Assignment #4: Recursion
Fall 1996
(To be completed in your lab period Oct. 17/18)
Objective: To implement recursion in Turing programs to perform the calculation of the factorial function of Assignment 3, to implement a recursive function, and to obtain, store and print out a list of words.
Recall in Assignment 3 you implemented a calculation of the factorial of a given number. This calculation can also be implemented recursively. A Turing program has been created to allow you to trace recursive calls as they occur in the evaluation of a factorial. Copy the contents of file /usr/copy/aps105/a4A.t
to a file called factorial.t in your own directory. Call up this program in oot, study it, and test it with various input values. You will discover that you can compute factorials only up to a certain value. Determine this unlucky limit, and be able to explain why higher factorials cause the program to fail.
Design, implement and test a Turing program to calculate a series of numbers given the following function. You may use the program from Part 1 as a model. Your program should trace each call to the function (entry & exit), and print the total number of function calls made. The function is defined as follows:
This recursive function is used to solve the following word problem (provided for interest only). Using the divide and conquer method and step-wise refinement, justify to yourself the correctness of the recursive function used to calculate the distance travelled.
A worm crawls along a 1-meter rubber band at a constant speed of 10 centimetres per minute. After each minute, its keeper stretches the rubber band by an additional metre. Because the relative position of the worm does not change when the band stretches, after the first minute the worm is 1/10 of the way along a 2-meter band. During the second minute, it crawls another 10 cm making 30 cm out of 2 m or 3/20 = 1/10(1 + 1/2). After another 1 m stretch, the fraction represents 45 cm out of 3 m. (WHY?)
Let f(n-1) be the fraction of the band crawled after n-1 minutes. During the n-th minute the worm crawls 10 cm while the band remains 100n centimetres long. Thus at the end of n minutes, the fraction is f(n) = f(n-1) + 10/(100n) = f(n-1) + 1/(10n).
Design, implement and test a Turing program which can read a list of words and print them in reverse order. The word ``end" will end the list, and is not to be included in the output. You are to use recursion to do this rather than a data structure (i.e. no arrays or collections).
Hint: Design a procedure ``getmore" that reads a word (a string in Turing), returns if the word is ``end", and otherwise calls itself (to process the other words in the list) and then prints the word. Your code will look something like this.
procedure getmore
var s: string
put "Enter word: "..
get s
.
.
finish this code
.
.
end getmore
put "Enter a list of words, ending with \"end\"."
getmore
The execution of the program will produce something like this. The input supplied by the user is shown in bold.

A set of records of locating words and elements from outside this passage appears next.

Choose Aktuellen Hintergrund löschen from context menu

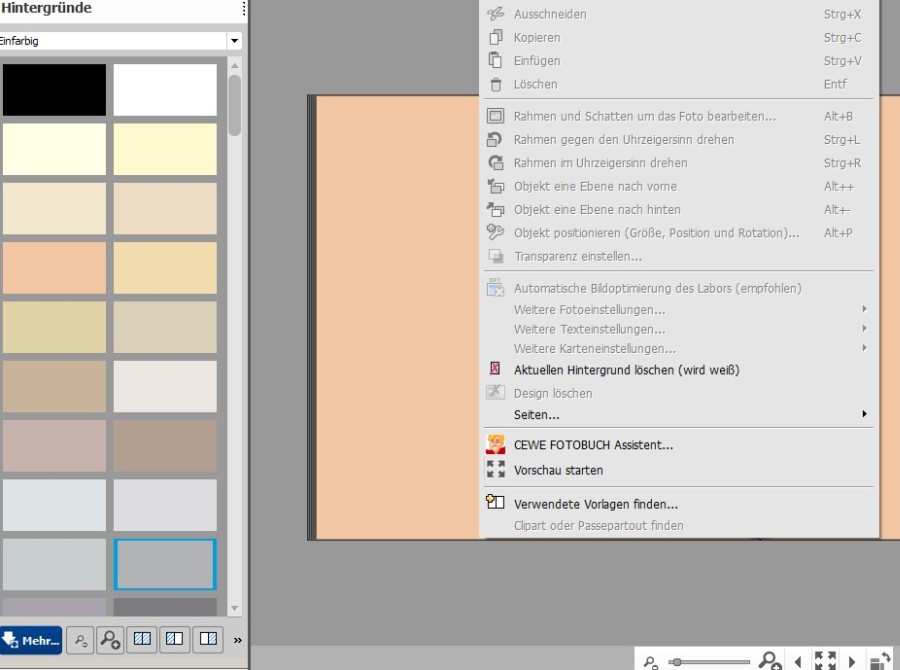[x=626, y=370]
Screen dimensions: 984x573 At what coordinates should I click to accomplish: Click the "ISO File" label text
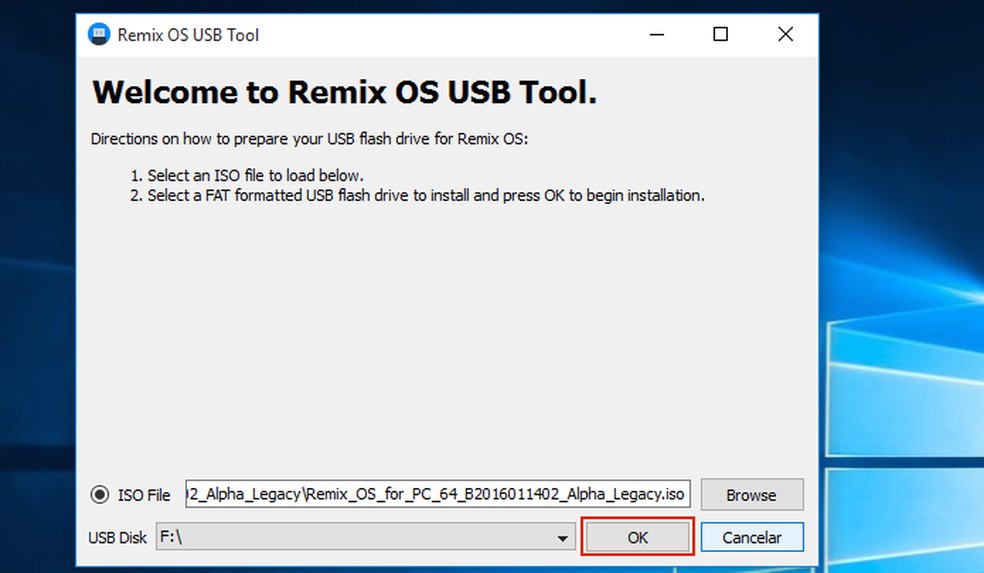[x=145, y=495]
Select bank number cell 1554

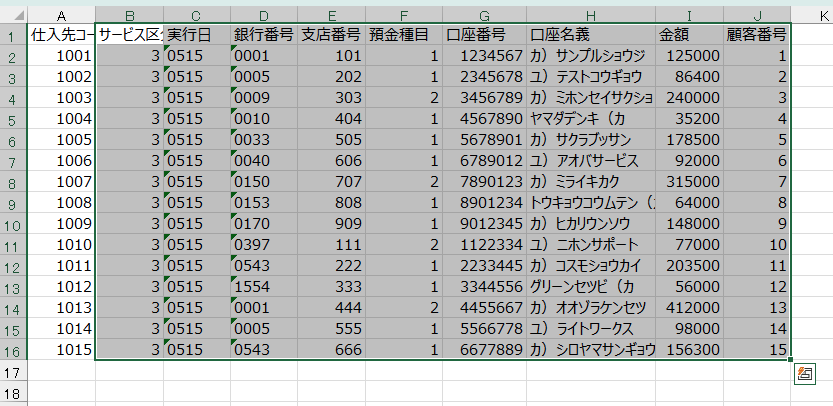tap(264, 287)
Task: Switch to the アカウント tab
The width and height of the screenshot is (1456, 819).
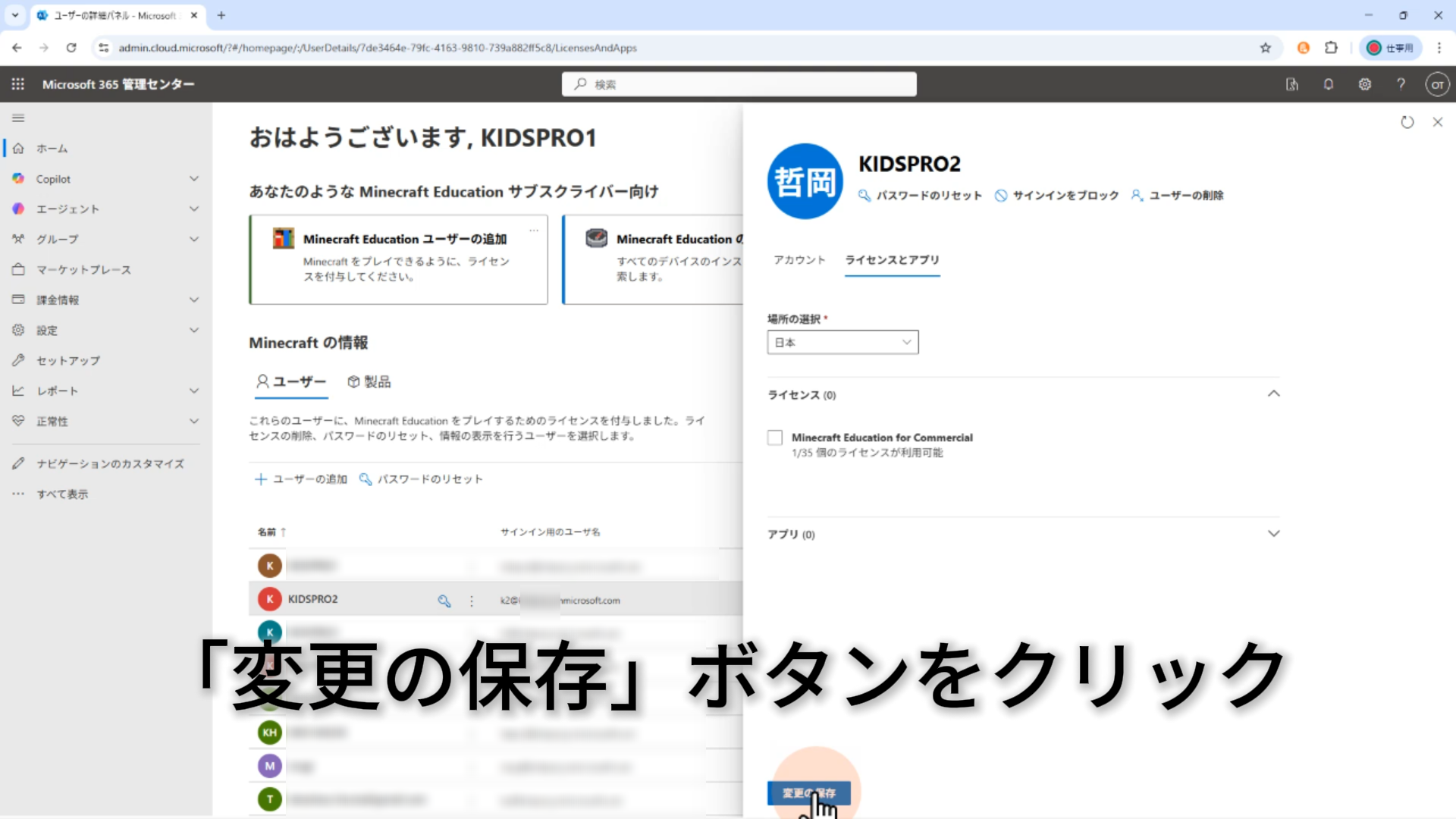Action: click(799, 260)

Enter a list of words, ending with "end".
Enter word: recursion
Enter word: is
Enter word: useful
Enter word: end
useful
is
recursion
The Towers of Hanoi game is the classic problem suited to a recursion programming solution. The set-up of the problem is illustrated in the Figure 1.

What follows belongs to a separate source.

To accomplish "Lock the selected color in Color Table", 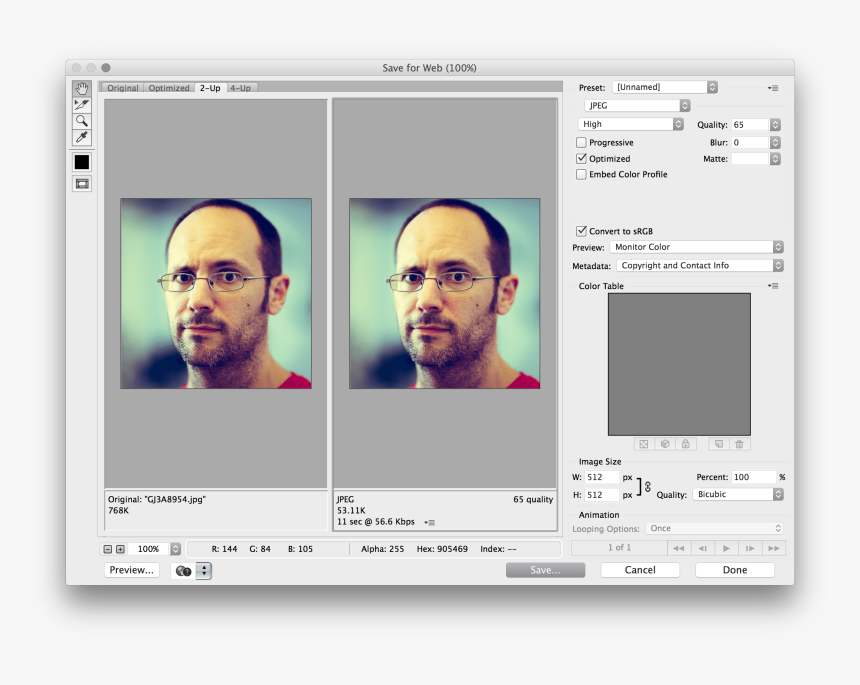I will point(685,444).
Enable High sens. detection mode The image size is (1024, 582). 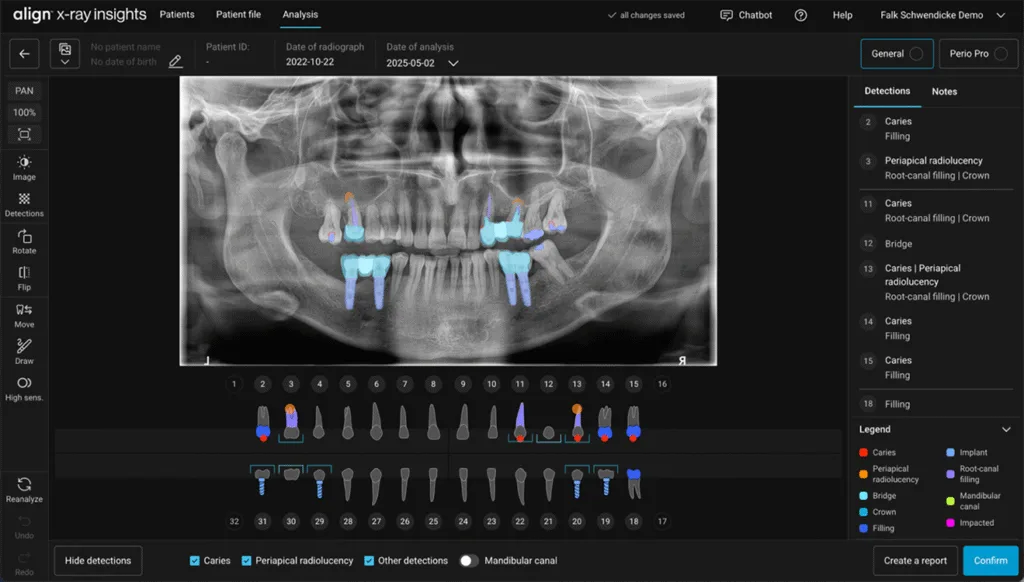23,391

There are three upright posts in a line that are named post 1, post 2, and post 3. A number of rings of different sizes could be stacked up around the posts. To start, all of the rings are stacked on post 1, in order of decreasing size from the bottom up. The object of the game is to relocate the entire stack of rings from post 1 to post 2. The movement of rings is governed by two rules: 1. only one ring can be moved at any time from one of the posts to any of the other posts; and 2. at no time can a ring be placed on top of another ring of smaller size.

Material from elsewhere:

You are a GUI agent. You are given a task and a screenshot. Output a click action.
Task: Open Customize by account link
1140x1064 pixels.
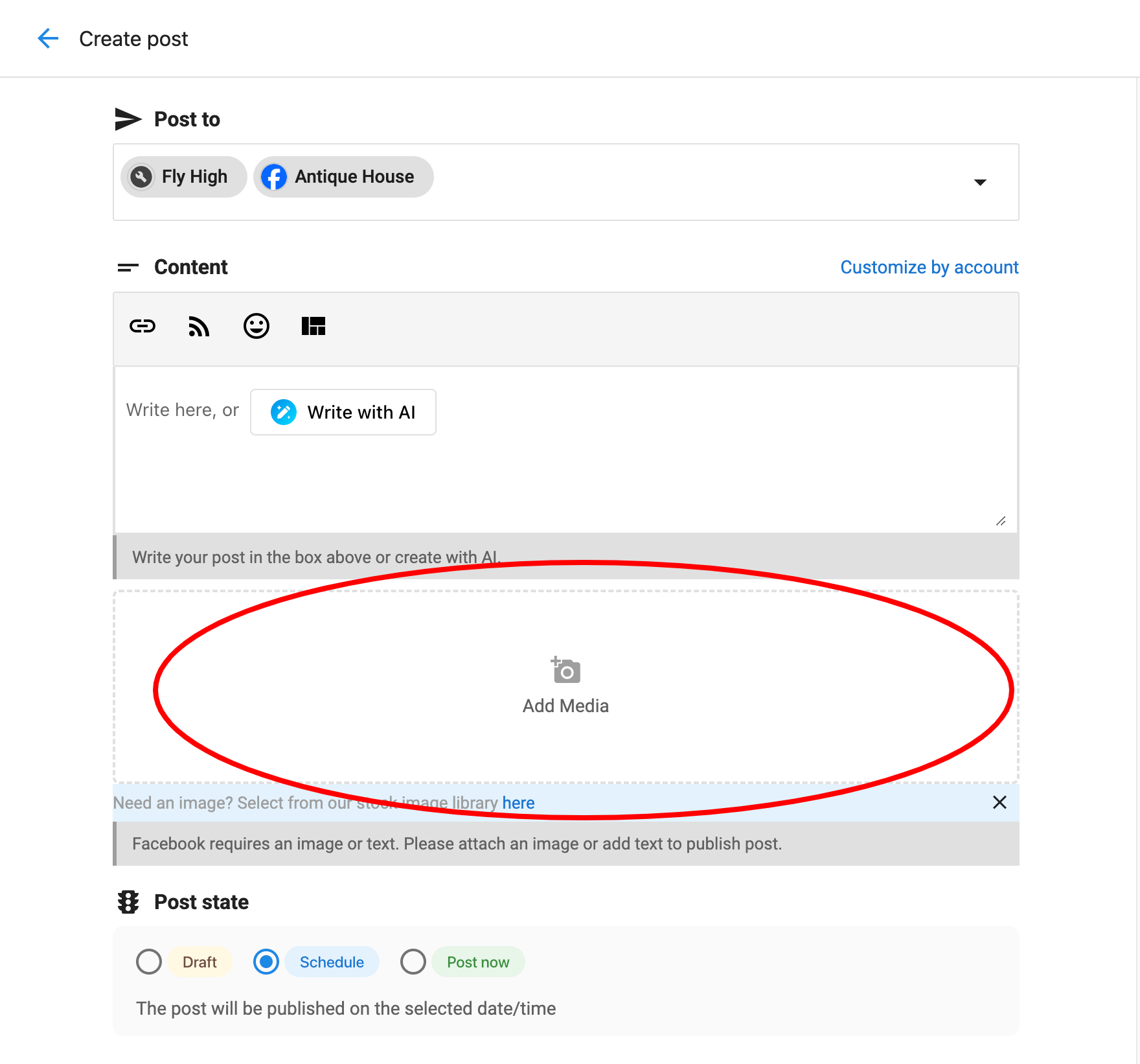(929, 267)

Determine the algorithm required to solve the Towers of Hanoi problem and implement it in a Turing program. The program should accept from the user the number of rings in the stack, and the program will list the directions to solve the puzzle. Here is an example of the output of the program:
TOWERS OF HANOI How many rings are in the stack? 3 Solution: Move ring from post 1 to post 2. Move ring from post 1 to post 3. Move ring from post 2 to post 3. Move ring from post 1 to post 2. Move ring from post 3 to post 1. Move ring from post 3 to post 2. Move ring from post 1 to post 2.
You can verify that this is the solution for a stack of three rings.